REQUIRED WORK:
Give every entry again, word for word.

Dataset entries:
□ □ □ □ □ □ □
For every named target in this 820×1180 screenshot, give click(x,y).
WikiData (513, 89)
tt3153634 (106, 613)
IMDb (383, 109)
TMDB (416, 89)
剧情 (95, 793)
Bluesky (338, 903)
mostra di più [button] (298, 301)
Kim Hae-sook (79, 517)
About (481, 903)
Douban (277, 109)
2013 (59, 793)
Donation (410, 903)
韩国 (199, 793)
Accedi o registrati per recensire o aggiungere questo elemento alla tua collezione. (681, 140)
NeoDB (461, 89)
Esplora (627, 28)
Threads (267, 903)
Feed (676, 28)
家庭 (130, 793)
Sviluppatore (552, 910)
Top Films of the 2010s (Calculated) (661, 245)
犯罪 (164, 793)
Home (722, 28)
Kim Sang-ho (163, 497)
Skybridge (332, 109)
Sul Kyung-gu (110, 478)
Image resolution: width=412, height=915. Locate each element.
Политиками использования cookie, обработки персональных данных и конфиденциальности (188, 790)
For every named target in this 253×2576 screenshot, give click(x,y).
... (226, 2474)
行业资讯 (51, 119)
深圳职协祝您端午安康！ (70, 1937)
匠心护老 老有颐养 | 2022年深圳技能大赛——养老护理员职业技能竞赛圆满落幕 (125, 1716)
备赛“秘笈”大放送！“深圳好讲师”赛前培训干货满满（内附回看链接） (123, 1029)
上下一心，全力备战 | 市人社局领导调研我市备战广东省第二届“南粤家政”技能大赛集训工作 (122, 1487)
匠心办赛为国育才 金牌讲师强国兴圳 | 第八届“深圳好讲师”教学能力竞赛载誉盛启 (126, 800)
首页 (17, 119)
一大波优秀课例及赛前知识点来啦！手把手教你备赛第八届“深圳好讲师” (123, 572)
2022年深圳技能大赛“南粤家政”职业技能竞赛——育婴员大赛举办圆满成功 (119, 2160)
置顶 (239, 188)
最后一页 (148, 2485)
□ □ □ □ □ □ □
RESULT OF THE EXERCISE:
For every named target in this 820×1180 screenshot, give click(x,y).
WikiData (513, 89)
tt3153634 (106, 613)
IMDb (383, 109)
TMDB (416, 89)
剧情 (95, 793)
Bluesky (338, 903)
mostra di più [button] (298, 301)
Kim Hae-sook (79, 517)
About (481, 903)
Douban (277, 109)
2013 (59, 793)
Donation (410, 903)
韩国 (199, 793)
Accedi o registrati per recensire o aggiungere questo elemento alla tua collezione. (681, 140)
NeoDB (461, 89)
Esplora (627, 28)
Threads (267, 903)
Feed (676, 28)
家庭 (130, 793)
Sviluppatore (552, 910)
Top Films of the 2010s (Calculated) (661, 245)
犯罪 (164, 793)
Home (722, 28)
Kim Sang-ho (163, 497)
Skybridge (332, 109)
Sul Kyung-gu (110, 478)
Image resolution: width=412, height=915. Locate each element.
Политиками использования cookie, обработки персональных данных и конфиденциальности (188, 790)
For every named target in this 253×2576 screenshot, give click(x,y).
... (226, 2474)
行业资讯 (51, 119)
深圳职协祝您端午安康！ (70, 1937)
匠心护老 老有颐养 | 2022年深圳技能大赛——养老护理员职业技能竞赛圆满落幕 (125, 1716)
备赛“秘笈”大放送！“深圳好讲师”赛前培训干货满满（内附回看链接） (123, 1029)
上下一心，全力备战 | 市人社局领导调研我市备战广东省第二届“南粤家政”技能大赛集训工作 (122, 1487)
匠心办赛为国育才 金牌讲师强国兴圳 | 第八届“深圳好讲师”教学能力竞赛载誉盛启 (126, 800)
首页 (17, 119)
一大波优秀课例及赛前知识点来啦！手把手教你备赛第八届“深圳好讲师” (123, 572)
2022年深圳技能大赛“南粤家政”职业技能竞赛——育婴员大赛举办圆满成功 (119, 2160)
置顶 (239, 188)
最后一页 (148, 2485)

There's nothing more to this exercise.